El Gobierno nacional decidió postergar hasta octubre la actualización de los impuestos que impactan sobre el precio de los combustibles. De esta manera, durante septiembre no se aplicará el incremento impositivo que estaba previsto para las naftas y el gasoil, evitando que ese componente genere una nueva suba en los surtidores desde el comienzo del mes.
La medida alcanza al Impuesto sobre los Combustibles Líquidos y al Impuesto al Dióxido de Carbono, cuyos nuevos valores debían comenzar a regir desde el 1° de septiembre. Sin embargo, el Ejecutivo resolvió mantener durante todo el mes el esquema vigente en agosto y trasladar la actualización para el 1° de octubre.

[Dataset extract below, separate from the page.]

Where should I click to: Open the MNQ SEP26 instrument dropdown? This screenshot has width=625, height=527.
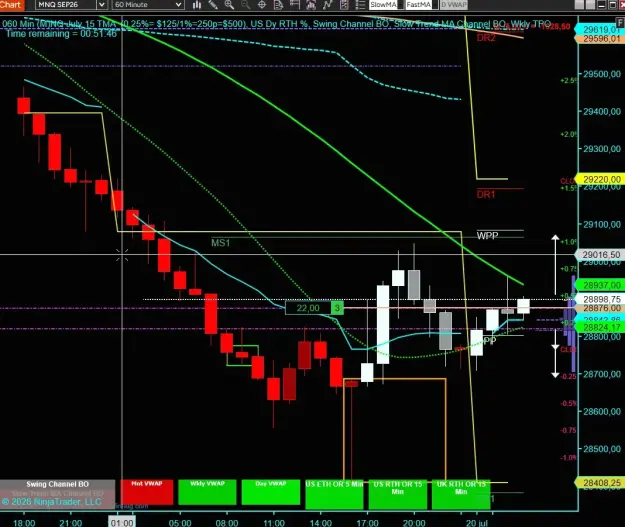coord(71,5)
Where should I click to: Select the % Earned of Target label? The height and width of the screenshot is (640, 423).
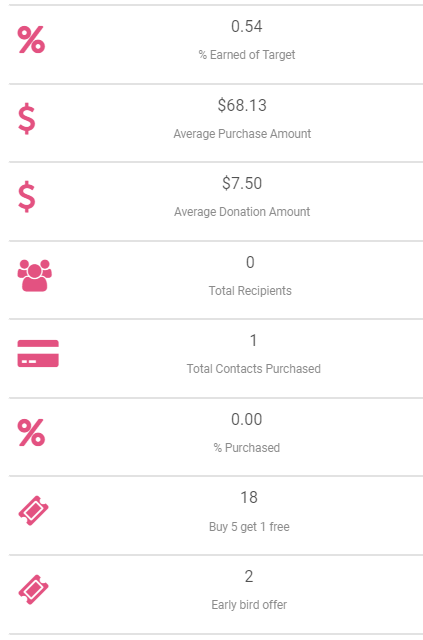247,55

La decisión busca impedir que los incrementos acumulados de los tributos se trasladen directamente al valor final que pagan los automovilistas. Al mismo tiempo, el Gobierno intenta contener el impacto que una suba de los combustibles podría generar sobre el transporte, los costos de producción y distintos bienes y servicios que dependen de la logística.
Los aumentos impositivos pendientes corresponden a actualizaciones acumuladas de períodos anteriores, incluyendo partes de 2024, 2025 y los primeros trimestres de 2026. No es la primera vez que el Ejecutivo demora su aplicación: durante los últimos años utilizó reiteradamente este mecanismo para evitar que todo el ajuste tributario llegue de manera inmediata a los surtidores.
La postergación no significa, sin embargo, que las petroleras estén impedidas de modificar sus precios durante septiembre por otras variables comerciales, como el valor internacional del petróleo, el tipo de cambio o sus costos internos. Lo confirmado es que durante septiembre no habrá un aumento de las naftas y el gasoil provocado por la actualización de estos impuestos, que recién volverá a estar prevista desde octubre.